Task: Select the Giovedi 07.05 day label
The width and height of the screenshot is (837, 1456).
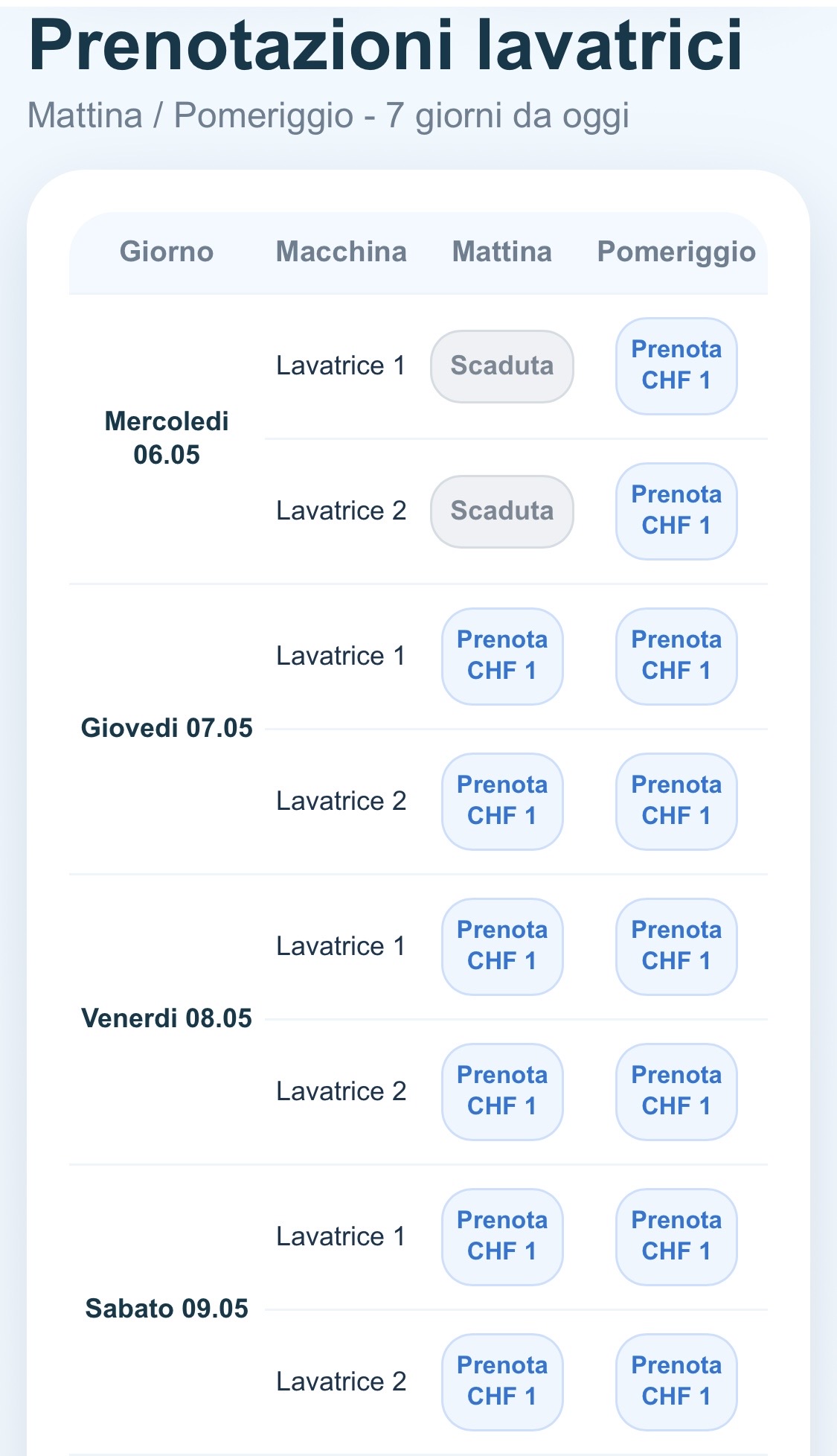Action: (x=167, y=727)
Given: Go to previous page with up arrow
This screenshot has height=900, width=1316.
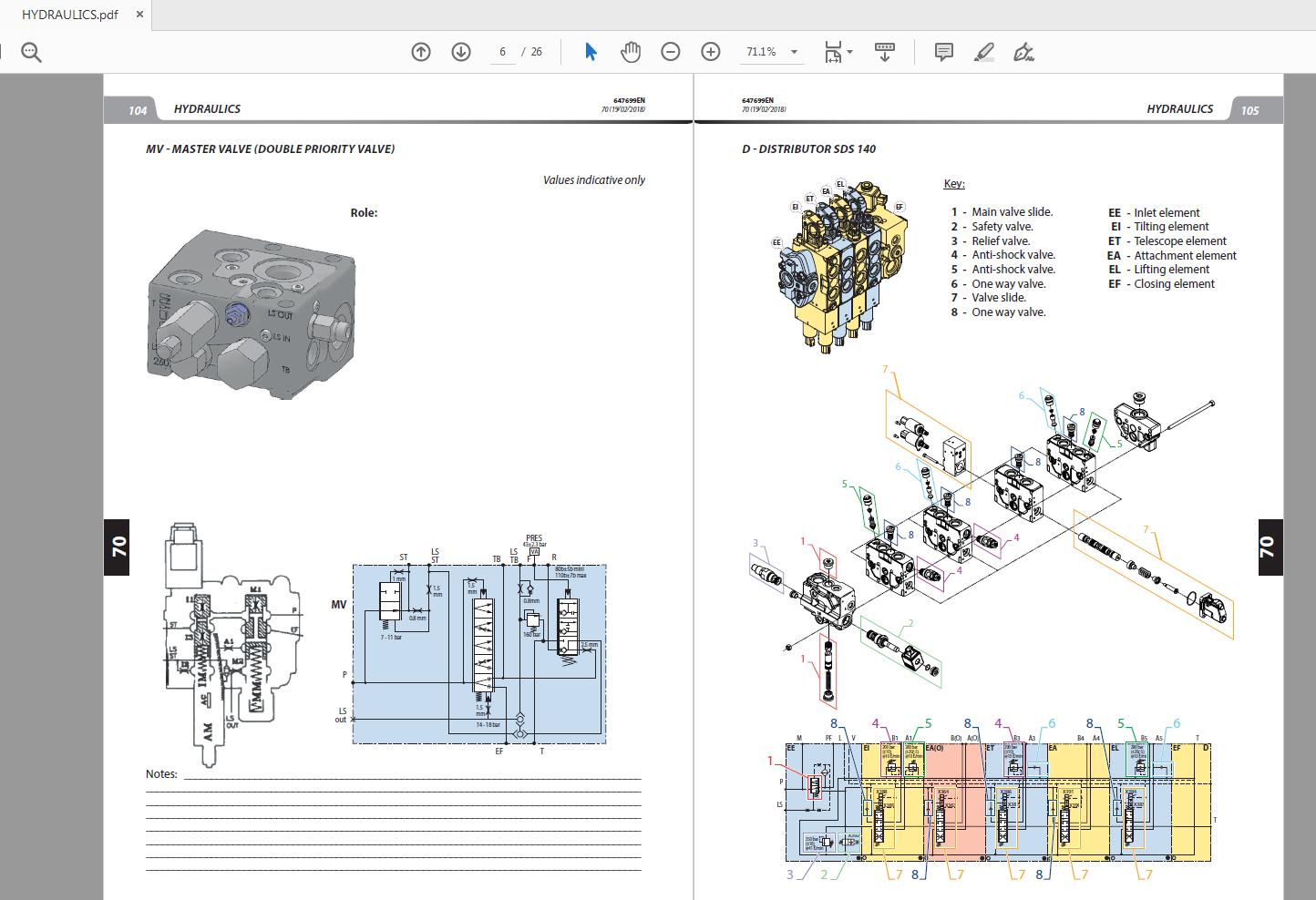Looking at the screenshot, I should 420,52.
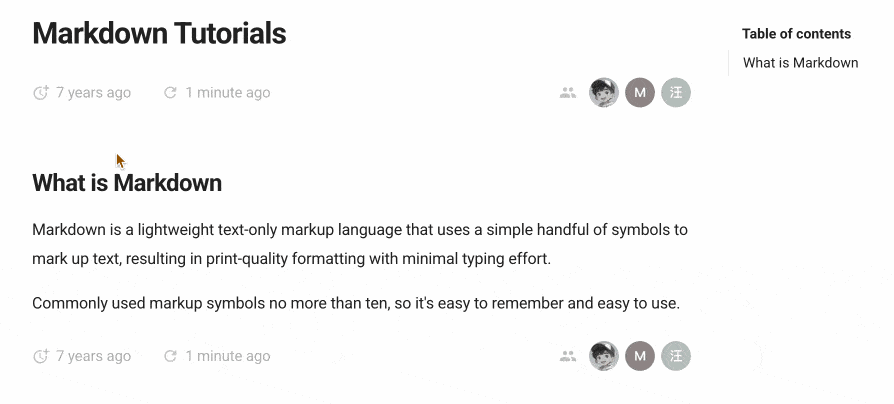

__Exercise details__: Please copy the records above word for word, omitting every picture.

__Reply__:
Task: Select the Giovedi 07.05 day label
The width and height of the screenshot is (837, 1456).
Action: (x=167, y=727)
Given: Go to previous page with up arrow
This screenshot has height=900, width=1316.
Looking at the screenshot, I should 420,52.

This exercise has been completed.